EXERCISE DIRECTIONS:
Write the records out exactly as they read, but not the pictures.

#####

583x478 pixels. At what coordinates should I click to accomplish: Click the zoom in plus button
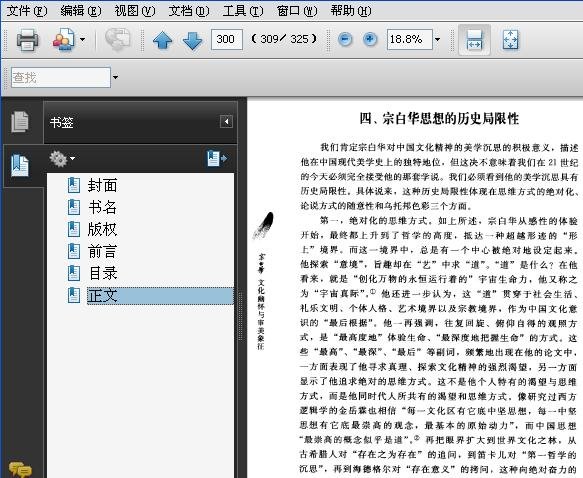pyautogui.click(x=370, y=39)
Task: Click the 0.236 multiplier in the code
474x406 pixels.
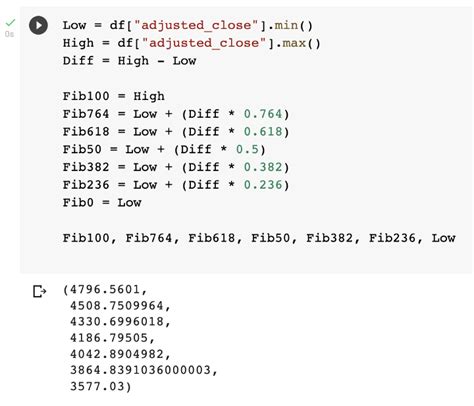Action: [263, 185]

#####

SOLVED PROBLEM:
583x478 pixels. At what coordinates should I click to accomplish: Click the zoom in plus button
pyautogui.click(x=370, y=39)
Task: Click the 0.236 multiplier in the code
474x406 pixels.
Action: [263, 185]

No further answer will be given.